In summary, our study supports the role of the host immune response in the progression of melanoma. To the best of our knowledge, the present study is the first report on following the antibody response against MAGEA-s and comparing it with the disease progression. A healthy immune system enables to create antibodies against cancer antigens that are expressed specifically by tumor cells. The link between MAGEA antigens and cancer is widely known and accepted; several works have shown a good cellular and humoral response against MAGEAs (1,6,37). Due to their relatively high tumor specificity, they represent attractive targets for active specific and adoptive cancer immunotherapies (39). In the current study, we are not interested in antigens, but we focus on the antibody response against the antigens. There are some studies who have analyzed the antibodies against melanoma antigens (tyrosinase, and TRPs) in melanoma patients, but not against MAGE-A proteins (40,41). In the current study, we focused on naturally occurring antibody response against MAGEA proteins. We compared the number of strongly responding patients between different stages of disease and found that the highest number of strong responses was detected among stage II melanoma patients. The strong antibody response could be a marker for a good prognosis (28) as well as an early marker which can be used for cancer diagnostics from liquid biopsy.
Acknowledgements
Not applicable.
Funding
This study was supported by institutional research funding (IUT20-27) of the Estonian Ministry of Education and Research and by the European Regional Development Fund through the Center of Excellence in Molecular Cell Engineering, and by Estonian Health Program TerVe project IMGEMEL.
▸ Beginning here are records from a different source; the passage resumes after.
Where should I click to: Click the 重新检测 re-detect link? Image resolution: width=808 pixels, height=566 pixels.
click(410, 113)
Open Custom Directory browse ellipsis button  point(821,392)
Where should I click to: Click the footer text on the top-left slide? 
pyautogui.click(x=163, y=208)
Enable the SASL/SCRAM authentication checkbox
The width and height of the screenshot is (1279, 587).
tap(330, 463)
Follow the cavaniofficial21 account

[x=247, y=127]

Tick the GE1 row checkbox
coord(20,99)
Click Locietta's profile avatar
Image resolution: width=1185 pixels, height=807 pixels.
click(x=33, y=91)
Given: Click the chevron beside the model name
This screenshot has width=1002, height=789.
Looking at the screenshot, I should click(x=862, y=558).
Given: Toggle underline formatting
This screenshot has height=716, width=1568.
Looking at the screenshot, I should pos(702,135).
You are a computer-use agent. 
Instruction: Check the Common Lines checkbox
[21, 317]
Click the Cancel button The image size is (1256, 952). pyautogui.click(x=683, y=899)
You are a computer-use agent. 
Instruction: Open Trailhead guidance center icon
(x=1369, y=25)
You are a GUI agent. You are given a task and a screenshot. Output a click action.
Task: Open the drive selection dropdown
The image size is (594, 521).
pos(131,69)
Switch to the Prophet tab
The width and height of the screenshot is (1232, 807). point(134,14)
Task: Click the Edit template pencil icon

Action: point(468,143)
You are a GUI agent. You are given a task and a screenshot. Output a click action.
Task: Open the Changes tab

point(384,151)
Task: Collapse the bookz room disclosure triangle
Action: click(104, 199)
Availability of data and materials
The datasets used and/or analyzed during the current study are available from the corresponding author on reasonable request.
Authors' contributions
KÕ, KK and RK designed the experiments; KÕ, KK and LV conducted the experiments; MT and AP collected the clinical data and were responsible for ethics approvals and consent of patients to participate in the study; ÜM performed the statistical analysis; MU was responsible for overall the design and funding of the project and KÕ, ÜM, AP and RK prepared the figures and wrote the manuscript. All authors read and have approved the final manuscript.
Ethics approval and consent to participate
Approval no. 2781 (from June 21, 2012) for the use of blood samples of melanoma patients, and no. 254 (from December 13, 2012) for controls were obtained from the Tallinn Medical Research Ethics Committee of Estonian National Institute for Health Development. All the patients, whose blood samples have been used, had signed the consent to participate in the study.
Consent for publication
The patients have provided written informed consent that the results of the study are published.
Competing interests
The authors declare that they have no competing interests.